───── 提示文 ─────

「優秀」とはなにか、企業と学生の優秀の差異

インターン

多くの中小企業にとって新卒採用は積極的に行っているところも多く、ベンチャー企業などは社長自ら積極的に携わっている話を聞きます。私自信、数多くの学生と会ってきましたが、興味深いことに学生が持っている疑問や不安というのは何年たっても変わらないように思えます。

例えば、よく新卒から質問されることのひとつに「優秀さの定義ってなんですか?」というものがあります。様々な企業が欲しい人材として「優秀な学生」という言葉を使いがちで、それなのにその「優秀」の定義が企業によって異なってしまうため、学生にとっては戸惑ってしまうこともうなずけます。

これについては学生にとっての「優秀」と企業においての「優秀」は全く別物だということを私は考えています。

「優秀」という言葉の誤解

表彰

学生にとっての「優秀」というのは「勉強ができる人」と考えていいと思います。なぜなら学生社会において試験の成績によって点数や偏差値という数字に変換され優越がつけられるからです。

このことから学生にとっての「優秀」は「勉強ができること」「地頭が良いこと」と考えるのも当然です。しかし、ここで重要なワードが抜け落ちているように私は考えます。

それは「優秀」なのは「特定の環境において優れていること」です。学生であれば学力がものを言う世界であることに直結するため、学生にとっての「優秀」は「勉強ができること」でいいと思います。しかし、学生ではない場合(学力が優れているという場ではないところ)は「勉強ができること」とイコールにはなりまsん。

そうすると企業にとっての「優秀」はなにになるのか。いや、企業に限らず、コミュニティであったり、スポーツクラブであったりすると「優秀」と言われるための能力は大きく異なってきます。

─────

## 課題
[1] 「優秀」についての文章の「これについては学生にとっての」から「ちているように私は考えます。」までの部分を、「試験」を「テスト」に置き換えて書き直してもらえますか。
[2] 「優秀」についての文章にある次の一文を英語に訳すと、どうなりますか。「これについては学生にとっての「優秀」と企業においての「優秀」は全く別物だということを私は考えています。」

───── 提供データ ─────

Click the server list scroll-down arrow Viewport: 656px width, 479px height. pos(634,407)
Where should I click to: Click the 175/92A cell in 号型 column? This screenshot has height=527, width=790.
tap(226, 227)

─────
───── 提供データ ─────

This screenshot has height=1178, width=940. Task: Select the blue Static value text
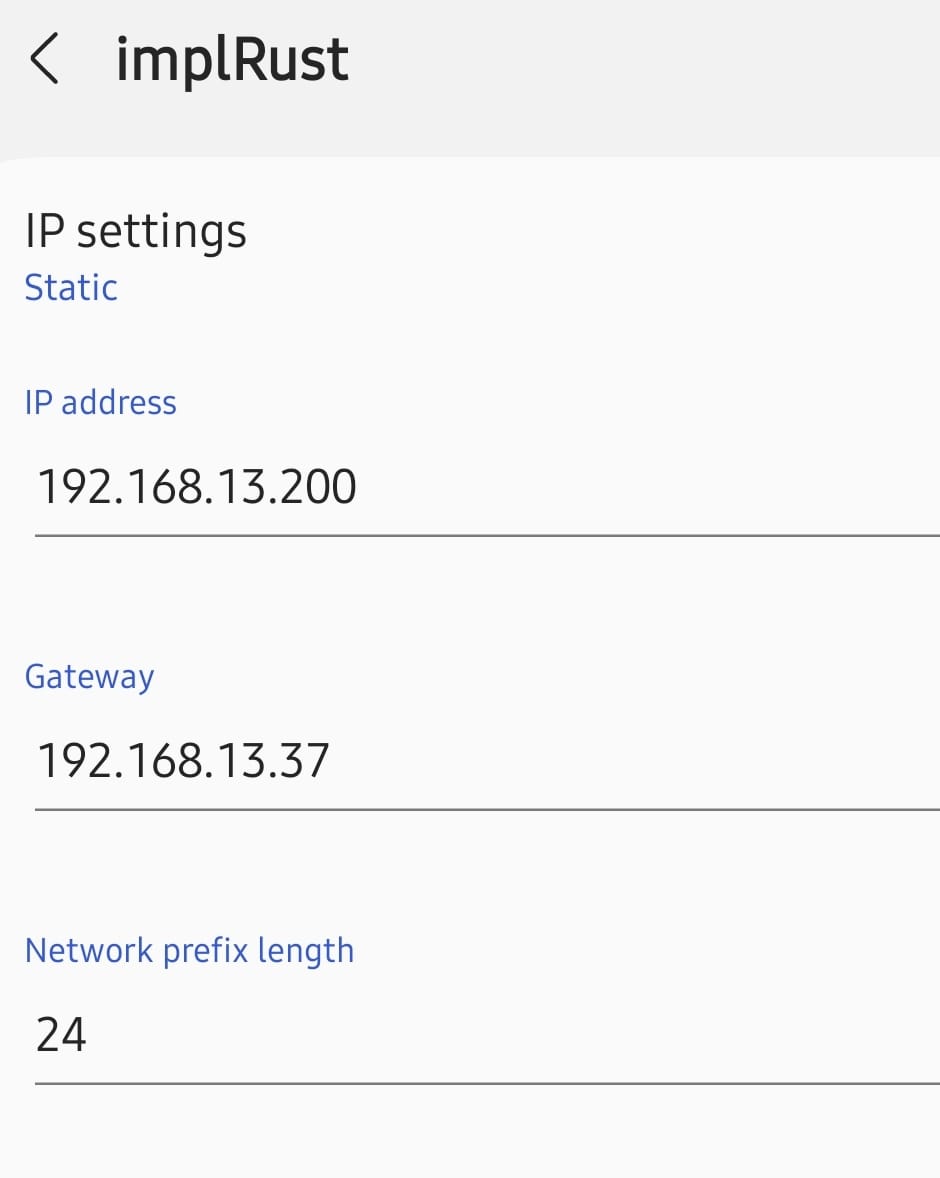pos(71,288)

─────

## 解答
[1]
これについては学生にとっての「優秀」と企業においての「優秀」は全く別物だということを私は考えています。

「優秀」という言葉の誤解

表彰

学生にとっての「優秀」というのは「勉強ができる人」と考えていいと思います。なぜなら学生社会においてテストの成績によって点数や偏差値という数字に変換され優越がつけられるからです。

このことから学生にとっての「優秀」は「勉強ができること」「地頭が良いこと」と考えるのも当然です。しかし、ここで重要なワードが抜け落ちているように私は考えます。

[2] On this point, I believe that "excellence" for students and "excellence" in companies are entirely different things.